Il venait de s'adresser à Eden qui hocha gravement la tête. Il se tourna alors vers Edgar, qui lui lançait des regards noirs, les mains enfoncées dans ses poches.

- Un élément à ravivé brutalement des souvenirs qu'elle avait essayé de bannir. À cause de cela, son cerveau a mal réagit et tous les souvenirs qu'elle avait ont disparu. Sais tu ce qui a déclenché cela ?

- Oui, marmonna l'adolescent. Des mecs  nous ont agressé dehors et ils ont dû lui rappeler Marcus.

- Comment a-t-elle réagit ?

- Elle leur a collé une balle chacun dans la tête.

Eden et le médecin ne purent cacher leur étonnement. Le grand homme a la peau sombre abandonna son interlocuteur et se dirigea vers la forme recroquevillée sur sa chaise qui bondit à son approche.

Evelyn l'observait avec des yeux brillants et se blottit brusquement contre lui en ravalant ses larmes. Déboussolé, Eden ne su pas comment réagir, mais l'enlaça à son tour après un regard d'encouragement de la part d'Edgar.

- Je les ai tués, sanglota Evelyn contre son torse.

Il resserra la pression qu'il exerçait autour de sa mince silouhette et murmura :

- Je sais, mais il faut passer par là pour arriver à ses fins. Je t'avais dit qu'une guerre se préparait.

Il s'écarta alors de la jeune femme et essuya doucement les larmes qui perlaient aux coins de ses yeux.

- Mais le méritaient-ils ?

- À toi de me le dire.

- Je ne sais pas, répondit la jeune femme en se remettant à verser de grosses larmes de désespoir.

- Moi je te dis qu'ils le méritaient amplement, crois moi, s'exclama alors Edgar, les bras croisés. Ils t'ont permis de dégager ces satanés de souvenirs de ta tête.

Evelyn le regardait avec des yeux inondés de larmes et se tourna de nouveau vers Eden :

- De quoi parle-t-il ? Quelle est cette histoire d'amnésie je ne comprends pas...

Eden la prit dans ses bras à nouveau en caressant sa chevelure ondulée.

- Ça va te revenir, ne t'en fais pas.

Evelyn cessa de poser toutes les questions qui lui torturaient l'esprit.

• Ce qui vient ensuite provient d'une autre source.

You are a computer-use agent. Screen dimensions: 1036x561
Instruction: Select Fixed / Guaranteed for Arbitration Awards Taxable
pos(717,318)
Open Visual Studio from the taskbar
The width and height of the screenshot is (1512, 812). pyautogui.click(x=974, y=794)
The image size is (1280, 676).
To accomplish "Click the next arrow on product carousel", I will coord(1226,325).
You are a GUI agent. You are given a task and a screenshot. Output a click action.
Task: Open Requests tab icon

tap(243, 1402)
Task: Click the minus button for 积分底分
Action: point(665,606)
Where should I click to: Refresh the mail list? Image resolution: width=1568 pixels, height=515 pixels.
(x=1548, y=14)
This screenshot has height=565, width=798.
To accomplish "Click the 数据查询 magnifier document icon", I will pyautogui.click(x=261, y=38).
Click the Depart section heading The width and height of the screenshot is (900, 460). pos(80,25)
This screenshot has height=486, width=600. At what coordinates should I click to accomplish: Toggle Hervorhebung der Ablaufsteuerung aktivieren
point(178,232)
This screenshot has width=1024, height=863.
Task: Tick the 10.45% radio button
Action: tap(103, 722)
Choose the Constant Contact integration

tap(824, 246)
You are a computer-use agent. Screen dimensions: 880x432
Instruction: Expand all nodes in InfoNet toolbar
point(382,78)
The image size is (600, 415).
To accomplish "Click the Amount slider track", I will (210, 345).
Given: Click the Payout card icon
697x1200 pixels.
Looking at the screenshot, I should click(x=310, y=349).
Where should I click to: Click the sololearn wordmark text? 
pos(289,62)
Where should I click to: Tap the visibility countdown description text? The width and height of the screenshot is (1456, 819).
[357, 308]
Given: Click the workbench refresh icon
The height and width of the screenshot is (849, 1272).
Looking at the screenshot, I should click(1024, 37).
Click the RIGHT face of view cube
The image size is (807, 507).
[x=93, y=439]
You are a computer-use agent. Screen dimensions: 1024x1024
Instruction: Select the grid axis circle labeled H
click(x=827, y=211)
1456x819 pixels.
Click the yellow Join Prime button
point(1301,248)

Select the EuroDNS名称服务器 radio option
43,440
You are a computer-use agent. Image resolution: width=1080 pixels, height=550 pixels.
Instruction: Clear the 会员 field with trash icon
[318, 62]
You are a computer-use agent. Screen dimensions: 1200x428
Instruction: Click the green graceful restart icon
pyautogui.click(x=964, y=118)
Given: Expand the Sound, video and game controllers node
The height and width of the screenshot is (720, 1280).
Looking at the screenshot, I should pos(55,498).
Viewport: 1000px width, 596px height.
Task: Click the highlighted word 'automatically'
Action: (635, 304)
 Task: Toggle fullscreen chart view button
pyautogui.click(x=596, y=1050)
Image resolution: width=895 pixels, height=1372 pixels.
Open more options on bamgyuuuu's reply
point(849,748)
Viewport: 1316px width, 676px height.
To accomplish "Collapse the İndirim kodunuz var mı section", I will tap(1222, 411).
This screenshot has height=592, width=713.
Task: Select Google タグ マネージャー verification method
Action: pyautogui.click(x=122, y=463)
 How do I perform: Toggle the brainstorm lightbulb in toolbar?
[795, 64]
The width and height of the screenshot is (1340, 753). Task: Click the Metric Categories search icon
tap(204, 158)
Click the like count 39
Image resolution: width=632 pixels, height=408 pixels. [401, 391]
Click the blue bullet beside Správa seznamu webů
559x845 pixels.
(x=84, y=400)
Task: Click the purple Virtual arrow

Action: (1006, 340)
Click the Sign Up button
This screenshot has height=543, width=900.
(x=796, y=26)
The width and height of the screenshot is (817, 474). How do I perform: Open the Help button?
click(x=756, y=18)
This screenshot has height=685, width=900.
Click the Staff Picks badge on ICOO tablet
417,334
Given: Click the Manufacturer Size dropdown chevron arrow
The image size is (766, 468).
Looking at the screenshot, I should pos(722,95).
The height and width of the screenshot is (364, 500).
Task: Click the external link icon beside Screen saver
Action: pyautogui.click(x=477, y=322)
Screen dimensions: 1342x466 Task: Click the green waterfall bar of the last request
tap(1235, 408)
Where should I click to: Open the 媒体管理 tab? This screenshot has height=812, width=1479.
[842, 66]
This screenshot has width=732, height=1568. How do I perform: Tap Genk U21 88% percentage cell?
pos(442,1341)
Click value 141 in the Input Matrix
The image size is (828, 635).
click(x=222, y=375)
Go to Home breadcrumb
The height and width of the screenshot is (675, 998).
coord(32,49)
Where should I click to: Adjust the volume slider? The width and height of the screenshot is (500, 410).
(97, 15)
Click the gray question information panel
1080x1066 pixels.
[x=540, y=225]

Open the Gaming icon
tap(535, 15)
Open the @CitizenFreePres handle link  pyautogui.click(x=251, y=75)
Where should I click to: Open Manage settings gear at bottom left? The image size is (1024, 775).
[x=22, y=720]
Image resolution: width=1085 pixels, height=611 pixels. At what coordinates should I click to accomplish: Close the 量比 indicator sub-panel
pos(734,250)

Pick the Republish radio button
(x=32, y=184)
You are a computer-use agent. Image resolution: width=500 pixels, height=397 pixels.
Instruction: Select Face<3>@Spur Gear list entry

Elle était dans les bras d'Eden, elle était bien. Elle se sentait enfin en sécurité, elle se sentait aimée, et jamais de tels sentiments ne l'avaient autant rassurés.

Les semaines passèrent. Evelyn avait des séances chaque jour avec le médecin qui lui posait toutes sortes de question pour essayer de lui faire recouvrer la mémoire, sans pour autant la brusquer. Eden lui aussi essayait de lui lancer quelques sous entendus par moment, sous les regards accusateurs d'Edgar, qui était toujours contre l'idée de faire revenir les souvenirs de la jeune femme.

Il ne supportait pas de la voir souffrir, il voulait que ses nuits de cauchemar cessent définitivement. Cependant, Evelyn lui avait fait comprendre qu'elle voulait récupérer ses souvenirs. Il avait beau lui affirmer qu'ils étaient néfastes pour elle, l'envie de retrouver la mémoire était plus forte.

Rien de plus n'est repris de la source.